今回の大会では、障害適応部門「Adaptive Divisions(アダプティブディビジョン)」も設けられ、27名のアダプティブアスリートが参加しました。年齢、競技レベル、体の条件が違っても、それぞれの目標に向かって同じ舞台で挑戦できることは、HYROXの大きな特徴のひとつです。
会場には、参加者を支える仲間や家族、応援する観客、ボランティアやスタッフの姿もあり、フィットネスを通じて人と人がつながる場になっていました。
「運動すること」は、自分の体と向き合う時間であると同時に、誰かと一緒に楽しみ、励まし合えるものでもある。

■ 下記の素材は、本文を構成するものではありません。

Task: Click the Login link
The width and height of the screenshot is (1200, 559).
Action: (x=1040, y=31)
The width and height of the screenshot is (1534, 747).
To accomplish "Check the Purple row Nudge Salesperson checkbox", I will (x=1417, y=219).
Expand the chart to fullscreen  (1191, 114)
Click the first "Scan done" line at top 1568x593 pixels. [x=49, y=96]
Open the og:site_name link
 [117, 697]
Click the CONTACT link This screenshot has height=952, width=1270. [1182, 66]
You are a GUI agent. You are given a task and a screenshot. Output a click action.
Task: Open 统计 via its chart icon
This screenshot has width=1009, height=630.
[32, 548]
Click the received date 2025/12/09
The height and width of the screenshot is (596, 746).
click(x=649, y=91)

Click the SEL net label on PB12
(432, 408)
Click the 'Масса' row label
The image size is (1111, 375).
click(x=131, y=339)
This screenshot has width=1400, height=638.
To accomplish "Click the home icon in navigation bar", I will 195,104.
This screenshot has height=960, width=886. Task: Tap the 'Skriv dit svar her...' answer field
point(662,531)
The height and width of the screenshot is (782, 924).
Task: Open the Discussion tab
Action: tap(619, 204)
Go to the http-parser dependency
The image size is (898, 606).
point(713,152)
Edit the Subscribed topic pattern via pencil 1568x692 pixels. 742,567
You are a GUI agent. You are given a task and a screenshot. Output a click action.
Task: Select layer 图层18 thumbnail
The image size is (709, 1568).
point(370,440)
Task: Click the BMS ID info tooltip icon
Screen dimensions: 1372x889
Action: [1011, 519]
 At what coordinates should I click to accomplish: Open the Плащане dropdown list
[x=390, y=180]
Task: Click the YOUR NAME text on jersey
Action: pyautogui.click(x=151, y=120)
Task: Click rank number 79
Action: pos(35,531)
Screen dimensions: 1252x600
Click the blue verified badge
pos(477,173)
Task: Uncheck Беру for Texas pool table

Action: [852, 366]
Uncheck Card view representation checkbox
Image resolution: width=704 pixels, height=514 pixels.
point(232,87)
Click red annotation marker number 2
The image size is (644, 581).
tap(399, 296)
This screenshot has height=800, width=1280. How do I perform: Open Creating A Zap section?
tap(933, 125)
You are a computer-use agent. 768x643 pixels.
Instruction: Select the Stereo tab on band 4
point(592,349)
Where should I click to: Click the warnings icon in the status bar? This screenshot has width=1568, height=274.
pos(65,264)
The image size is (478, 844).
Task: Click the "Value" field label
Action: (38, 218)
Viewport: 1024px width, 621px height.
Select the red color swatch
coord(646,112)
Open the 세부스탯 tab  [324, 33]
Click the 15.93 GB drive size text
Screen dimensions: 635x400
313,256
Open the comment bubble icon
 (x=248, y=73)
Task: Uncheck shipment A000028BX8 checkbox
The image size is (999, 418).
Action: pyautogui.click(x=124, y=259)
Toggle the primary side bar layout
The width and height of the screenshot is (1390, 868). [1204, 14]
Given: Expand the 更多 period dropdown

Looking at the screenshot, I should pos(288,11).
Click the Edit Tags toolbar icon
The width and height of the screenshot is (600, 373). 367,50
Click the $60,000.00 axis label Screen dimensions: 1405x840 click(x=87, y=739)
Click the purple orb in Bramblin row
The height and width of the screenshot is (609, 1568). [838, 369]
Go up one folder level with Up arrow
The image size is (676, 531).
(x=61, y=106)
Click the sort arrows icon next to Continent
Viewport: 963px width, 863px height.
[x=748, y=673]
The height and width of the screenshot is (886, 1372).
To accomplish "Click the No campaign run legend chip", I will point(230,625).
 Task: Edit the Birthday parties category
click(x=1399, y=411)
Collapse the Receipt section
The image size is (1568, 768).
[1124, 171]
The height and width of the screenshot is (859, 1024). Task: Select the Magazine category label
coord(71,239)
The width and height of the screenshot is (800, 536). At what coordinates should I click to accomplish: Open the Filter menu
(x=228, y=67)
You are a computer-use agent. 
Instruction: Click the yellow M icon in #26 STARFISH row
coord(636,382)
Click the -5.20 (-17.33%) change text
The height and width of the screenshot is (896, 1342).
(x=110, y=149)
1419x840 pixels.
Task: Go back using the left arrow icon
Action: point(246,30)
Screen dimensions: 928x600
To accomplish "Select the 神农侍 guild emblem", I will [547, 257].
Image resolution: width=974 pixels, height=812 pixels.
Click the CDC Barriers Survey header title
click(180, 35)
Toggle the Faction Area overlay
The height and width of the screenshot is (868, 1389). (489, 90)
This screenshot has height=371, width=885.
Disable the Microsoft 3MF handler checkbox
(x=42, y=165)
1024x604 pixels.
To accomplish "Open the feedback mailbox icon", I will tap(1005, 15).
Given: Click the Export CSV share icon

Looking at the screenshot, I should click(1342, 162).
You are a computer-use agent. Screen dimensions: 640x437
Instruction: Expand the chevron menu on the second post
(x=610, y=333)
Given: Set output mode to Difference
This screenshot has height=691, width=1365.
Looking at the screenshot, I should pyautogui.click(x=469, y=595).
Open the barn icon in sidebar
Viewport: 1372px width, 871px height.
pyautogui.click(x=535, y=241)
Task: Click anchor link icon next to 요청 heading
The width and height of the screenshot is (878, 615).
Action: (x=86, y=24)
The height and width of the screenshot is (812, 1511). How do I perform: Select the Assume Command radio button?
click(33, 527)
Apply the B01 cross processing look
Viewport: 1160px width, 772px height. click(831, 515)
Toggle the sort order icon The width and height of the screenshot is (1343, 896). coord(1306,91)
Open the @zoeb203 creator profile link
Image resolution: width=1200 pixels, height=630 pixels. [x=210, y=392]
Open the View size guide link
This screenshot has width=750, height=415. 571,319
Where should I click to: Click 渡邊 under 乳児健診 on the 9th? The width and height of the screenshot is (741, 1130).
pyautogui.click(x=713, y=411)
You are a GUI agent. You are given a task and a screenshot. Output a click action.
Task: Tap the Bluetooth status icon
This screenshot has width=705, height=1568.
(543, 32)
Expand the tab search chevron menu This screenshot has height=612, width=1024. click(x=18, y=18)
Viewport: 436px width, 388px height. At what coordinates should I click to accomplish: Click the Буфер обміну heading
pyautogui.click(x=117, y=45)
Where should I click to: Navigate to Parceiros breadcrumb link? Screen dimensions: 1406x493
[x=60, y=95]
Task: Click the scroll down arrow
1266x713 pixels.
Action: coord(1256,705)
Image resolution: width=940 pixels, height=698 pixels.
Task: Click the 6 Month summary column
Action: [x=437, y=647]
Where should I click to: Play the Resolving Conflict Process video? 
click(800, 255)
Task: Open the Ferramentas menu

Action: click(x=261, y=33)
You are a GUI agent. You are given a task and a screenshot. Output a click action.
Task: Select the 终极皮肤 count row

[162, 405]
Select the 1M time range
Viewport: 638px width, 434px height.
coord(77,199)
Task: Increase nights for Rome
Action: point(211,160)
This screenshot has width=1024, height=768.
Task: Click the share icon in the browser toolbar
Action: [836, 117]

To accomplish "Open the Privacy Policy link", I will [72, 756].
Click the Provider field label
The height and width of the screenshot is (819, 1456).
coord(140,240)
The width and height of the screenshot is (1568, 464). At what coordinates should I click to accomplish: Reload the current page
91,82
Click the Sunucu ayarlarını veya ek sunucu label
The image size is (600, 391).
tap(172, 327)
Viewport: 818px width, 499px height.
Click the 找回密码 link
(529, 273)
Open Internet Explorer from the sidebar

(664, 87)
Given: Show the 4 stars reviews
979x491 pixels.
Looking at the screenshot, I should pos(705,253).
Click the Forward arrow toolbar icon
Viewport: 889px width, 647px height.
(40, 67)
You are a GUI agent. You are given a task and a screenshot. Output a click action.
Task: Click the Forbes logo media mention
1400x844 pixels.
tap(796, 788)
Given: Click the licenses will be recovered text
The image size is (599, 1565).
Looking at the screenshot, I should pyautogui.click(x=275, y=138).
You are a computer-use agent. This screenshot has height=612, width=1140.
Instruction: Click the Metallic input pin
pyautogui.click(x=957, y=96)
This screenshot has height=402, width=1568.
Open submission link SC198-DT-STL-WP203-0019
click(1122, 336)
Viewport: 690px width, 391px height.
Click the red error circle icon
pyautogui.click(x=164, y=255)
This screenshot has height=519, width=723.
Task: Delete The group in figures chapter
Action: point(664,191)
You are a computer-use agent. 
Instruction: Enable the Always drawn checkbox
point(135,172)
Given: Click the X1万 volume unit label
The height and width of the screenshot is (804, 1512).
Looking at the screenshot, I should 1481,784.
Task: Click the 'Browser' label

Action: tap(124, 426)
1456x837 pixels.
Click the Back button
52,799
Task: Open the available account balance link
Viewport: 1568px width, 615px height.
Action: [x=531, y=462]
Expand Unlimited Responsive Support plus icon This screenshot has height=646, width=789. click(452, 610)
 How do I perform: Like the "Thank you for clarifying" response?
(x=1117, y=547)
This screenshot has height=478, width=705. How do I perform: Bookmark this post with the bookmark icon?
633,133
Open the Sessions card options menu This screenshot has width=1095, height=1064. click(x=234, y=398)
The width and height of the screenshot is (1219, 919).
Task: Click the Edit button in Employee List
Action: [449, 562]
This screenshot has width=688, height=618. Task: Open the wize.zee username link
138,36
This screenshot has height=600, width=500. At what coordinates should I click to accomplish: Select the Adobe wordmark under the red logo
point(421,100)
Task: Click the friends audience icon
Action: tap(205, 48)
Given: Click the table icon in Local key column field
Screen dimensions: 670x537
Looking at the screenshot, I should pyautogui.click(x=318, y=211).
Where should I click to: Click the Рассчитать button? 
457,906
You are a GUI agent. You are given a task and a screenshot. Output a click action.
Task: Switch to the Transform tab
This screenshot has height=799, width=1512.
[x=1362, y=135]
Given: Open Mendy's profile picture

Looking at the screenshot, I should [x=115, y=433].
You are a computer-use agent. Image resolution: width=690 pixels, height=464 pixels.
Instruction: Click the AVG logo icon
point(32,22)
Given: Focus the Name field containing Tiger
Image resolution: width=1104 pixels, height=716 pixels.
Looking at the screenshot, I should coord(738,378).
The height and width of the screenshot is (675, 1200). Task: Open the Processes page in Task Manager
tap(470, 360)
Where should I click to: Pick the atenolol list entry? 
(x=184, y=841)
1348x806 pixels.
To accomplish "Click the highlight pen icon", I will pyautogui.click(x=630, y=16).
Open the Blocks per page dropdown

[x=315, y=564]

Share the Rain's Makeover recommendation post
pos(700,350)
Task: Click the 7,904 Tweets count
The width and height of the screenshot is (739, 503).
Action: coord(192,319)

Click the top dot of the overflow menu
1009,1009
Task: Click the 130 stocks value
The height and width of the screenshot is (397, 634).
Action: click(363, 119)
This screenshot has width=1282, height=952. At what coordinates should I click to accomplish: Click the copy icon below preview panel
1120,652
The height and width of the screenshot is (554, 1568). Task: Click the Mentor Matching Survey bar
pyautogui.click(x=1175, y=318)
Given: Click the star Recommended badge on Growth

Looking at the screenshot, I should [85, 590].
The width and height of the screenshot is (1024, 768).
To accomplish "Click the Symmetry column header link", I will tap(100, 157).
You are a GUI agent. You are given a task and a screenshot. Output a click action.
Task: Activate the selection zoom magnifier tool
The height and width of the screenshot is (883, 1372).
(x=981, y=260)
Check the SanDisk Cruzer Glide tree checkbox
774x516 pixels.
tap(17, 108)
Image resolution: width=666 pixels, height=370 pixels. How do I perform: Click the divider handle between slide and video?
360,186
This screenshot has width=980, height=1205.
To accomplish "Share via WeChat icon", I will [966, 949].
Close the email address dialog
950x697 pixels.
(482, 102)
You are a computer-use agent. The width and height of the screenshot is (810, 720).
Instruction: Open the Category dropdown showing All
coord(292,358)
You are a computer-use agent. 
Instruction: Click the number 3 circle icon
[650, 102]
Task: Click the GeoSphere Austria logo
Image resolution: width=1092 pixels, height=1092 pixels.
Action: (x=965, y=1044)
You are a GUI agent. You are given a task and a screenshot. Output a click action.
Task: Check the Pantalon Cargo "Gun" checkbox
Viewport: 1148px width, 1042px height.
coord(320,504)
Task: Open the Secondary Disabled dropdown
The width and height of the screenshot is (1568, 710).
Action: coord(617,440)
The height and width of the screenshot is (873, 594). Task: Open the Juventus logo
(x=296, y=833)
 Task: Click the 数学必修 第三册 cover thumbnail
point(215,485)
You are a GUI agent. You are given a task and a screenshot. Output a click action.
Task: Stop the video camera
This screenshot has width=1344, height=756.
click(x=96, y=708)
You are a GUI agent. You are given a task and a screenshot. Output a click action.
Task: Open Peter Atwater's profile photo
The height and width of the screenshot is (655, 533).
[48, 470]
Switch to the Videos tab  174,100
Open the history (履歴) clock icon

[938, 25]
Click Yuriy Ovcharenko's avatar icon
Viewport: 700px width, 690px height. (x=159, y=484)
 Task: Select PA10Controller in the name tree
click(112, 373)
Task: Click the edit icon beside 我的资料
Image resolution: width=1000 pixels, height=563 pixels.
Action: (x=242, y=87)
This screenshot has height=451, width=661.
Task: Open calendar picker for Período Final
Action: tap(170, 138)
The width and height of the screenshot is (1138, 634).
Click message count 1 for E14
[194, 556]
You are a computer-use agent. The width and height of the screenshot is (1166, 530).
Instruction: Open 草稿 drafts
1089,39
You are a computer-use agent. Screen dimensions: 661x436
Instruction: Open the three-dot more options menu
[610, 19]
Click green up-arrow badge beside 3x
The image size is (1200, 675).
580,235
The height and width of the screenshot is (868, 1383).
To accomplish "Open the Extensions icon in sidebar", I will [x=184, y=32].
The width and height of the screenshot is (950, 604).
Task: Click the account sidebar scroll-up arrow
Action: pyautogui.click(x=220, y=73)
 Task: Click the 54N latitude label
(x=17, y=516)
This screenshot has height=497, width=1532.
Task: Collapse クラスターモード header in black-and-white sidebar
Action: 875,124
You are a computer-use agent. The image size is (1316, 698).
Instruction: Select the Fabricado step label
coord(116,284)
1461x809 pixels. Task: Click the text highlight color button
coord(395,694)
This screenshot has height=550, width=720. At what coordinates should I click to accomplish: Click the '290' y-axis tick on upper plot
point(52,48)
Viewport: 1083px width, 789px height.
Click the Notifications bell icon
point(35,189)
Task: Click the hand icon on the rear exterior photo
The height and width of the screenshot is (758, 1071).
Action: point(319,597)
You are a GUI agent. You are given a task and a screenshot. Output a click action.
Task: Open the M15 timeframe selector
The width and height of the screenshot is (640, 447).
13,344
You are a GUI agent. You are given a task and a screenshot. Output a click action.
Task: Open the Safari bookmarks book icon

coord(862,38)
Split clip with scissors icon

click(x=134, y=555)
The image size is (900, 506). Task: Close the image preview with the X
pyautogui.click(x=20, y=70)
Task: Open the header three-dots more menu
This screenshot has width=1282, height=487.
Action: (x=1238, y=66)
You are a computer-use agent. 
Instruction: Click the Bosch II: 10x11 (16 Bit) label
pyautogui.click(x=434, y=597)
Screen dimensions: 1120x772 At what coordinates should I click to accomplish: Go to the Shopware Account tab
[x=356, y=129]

そんなことを改めて感じさせてくれる大会でした。
次は大阪、名古屋へ。HYROXは日本でもさらに広がりそう
HYROXは、今後も日本国内での開催が予定されています。HYROX APAC 2026/27シーズンでは、2027年1月に大阪、4月に名古屋での開催が発表されています。また、2027年の「PUMA HYROX世界選手権」は、アジア初となる香港で開催される予定です。
今回の千葉大会で感じたのは、HYROXが単なる“きついレース”ではなく、運動を続ける楽しさや、仲間と挑戦する喜びを体感できるイベントだということ。
自分の限界に挑む人、仲間を応援する人、次は出てみたいと目を輝かせる人。会場には、フィットネスを楽しむたくさんの形がありました。
HYROXは、日々の運動を“目標のある楽しみ”に変えてくれる、新しいウェルネスイベントとして、これからさらに注目を集めそうです。